And it worked. Soto entered the game with a chase rate of 21.2 percent, the third-lowest in the majors behind only those of Alex Bregman and Max Muncy. Bumgarner was okay with that. With the bases empty in the first, he watched Soto launch a missile on an up-and-in heater, just wide of the right field foul pole, before flying out to deep center. In the second, Soto chased and whiffed on four fastballs that were high or outside. Then in the fifth, Soto took a called strike — a pitch flirting with the heart of the zone — then fouled off a high fastball, then struck out on one above his ears.

The Washington Nationals didn’t lose, 7-2, to the Arizona Diamondbacks because of those at-bats. The rest of the lineup didn’t hit, either. While keeping the Nationals (31-65) in it, Aníbal Sánchez yielded three runs in five innings. Behind him, Andrés Machado entered and was tagged for four runs in the sixth. Josh Bell and Nelson Cruz finished a combined 0 for 7. Victor Robles’s third homer, a solo shot off Bumgarner in the eighth, only trimmed the deficit to five runs.

But those lefty-lefty matchups with Bumgarner were another odd blip of Soto’s season. The 23-year-old saw 10 pitches in three plate appearances. Every one of them was a four-seam fastball in the low 90s. Of Bumgarner’s seven strikes against him, not counting the ball in play in the first, just two were in the zone.

“I don’t know what I was doing,” Soto said, smiling and shaking his head. “At the end of the day, I was just trying to hit the ball to the other way, but I was just swinging too hard and getting out of my stance and stuff like that. For me, it was just one of those days.”

Typically, if a pitcher wants to bait Soto with balls that are high, low, inside or outside, the result is a walk or late-count contact, once the guy on the mound gives in. This game brought the opposite, inverting Soto’s well-documented approach. Bumgarner lasted eight innings, holding the Nationals to two runs, walking none and striking out eight. During his second meeting with Soto, a fan chanted “440! 440!” in the lower bowl, nodding to the record contract offer Soto recently turned down.

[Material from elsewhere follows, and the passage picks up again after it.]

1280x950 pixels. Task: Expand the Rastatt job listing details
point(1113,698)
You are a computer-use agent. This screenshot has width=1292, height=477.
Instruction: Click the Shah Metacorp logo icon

Those numbers will trail him wherever Washington travels — or wherever Soto plays with his next club, should he be traded ahead of the Aug. 2 deadline. By going 0 for 4 with three strikeouts Saturday, Soto snapped a career-best 27-game on-base streak. The Nationals, meanwhile, have dropped 17 of their last 19 contests. They have been outscored by the Diamondbacks, another last-place team, 17-3 in the series.

“His fastball was actually really good. He was throwing it both inside and outside,” Nationals Manager Dave Martinez said of Bumgarner. “It’s kind of uncharacteristic to see Juan off balance the way he was.”

“Stubborn, I guess. I don’t know why I kept throwing him fastballs. But I did,” Bumgarner explained of how he attacked Soto. “After the first at-bat, when he pulled the first one foul, my thought was, it’s a strike, but if you hit another one, then I’ll say that’s pretty good and I’ll change it up. But we just went at him, and then I just got stupid with it and kept on till it didn’t work. But it worked tonight. I know that’s obviously not the approach to have against a player like that, but tonight it was.”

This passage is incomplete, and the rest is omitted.